Background
S100 calcium-binding protein A9 (S100A9) is a danger-associated molecular pattern molecule that mediates the inflammatory response. Inflammation is essential in aging-related cardiovascular diseases. However, less is known regarding the role of S100A9 in vascular aging.
Conclusion
The present study suggested that S100A9 may contribute to aging-related pathologies and endothelial dysfunction via the TLR4 pathway. Therefore, targeting S100A9/TLR4 signaling pathway may represent a crucial therapeutic strategy to prevent age-related cardiovascular diseases.
Methods
S100A9 null mice were used to investigate the role of S100A9 in aging-related pathologies.

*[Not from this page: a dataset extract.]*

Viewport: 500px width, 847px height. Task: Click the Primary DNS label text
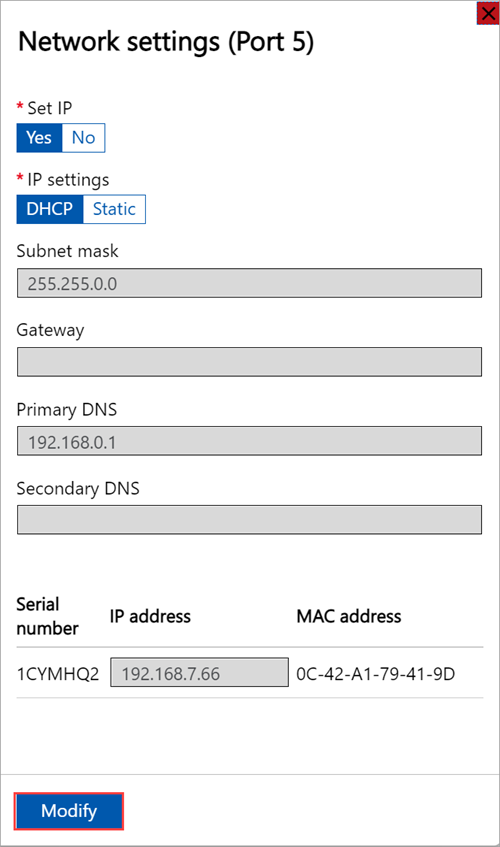66,409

Artery rings were used to measure the functional characteristics of vascular with a pressurized myograph. Telomere length, Sirtuin activity, oxidative stress, and endothelial nitric oxide synthetase (eNOS) activity were used to elevate vascular senescence. Intraperitoneal glucose tolerance (IPGTT) and insulin sensitivity test (IST) were employed to investigate the effects of S100A9 on insulin resistance. Inflammation response was reflected by the concentration of inflammatory cytokines. The Toll-like receptor 4 (TLR4) and receptor for advanced glycation end products (RAGE) inhibitors were used to identify the downstream molecular mechanisms of S100A9 in aging-induced senescence in endothelial cells.
Results
S100A9 expression in vascular increased with aging in mice and humans. Deficiency of S100A9 alleviated vascular senescence in aged mice, as evidenced by increased telomere length, Sirtuin activity, and eNOS activity. Meanwhile, S100A9 knockout improved endothelium-dependent vasodilatation and endothelial continuity in aged mice. Moreover, the increased insulin resistance, oxidative stress, and inflammation were mitigated by S100A9 deletion in aged mice. In vitro, S100A9 induced senescence in endothelial cells, and that effect was blunted by TLR4 but not RAGE inhibitors.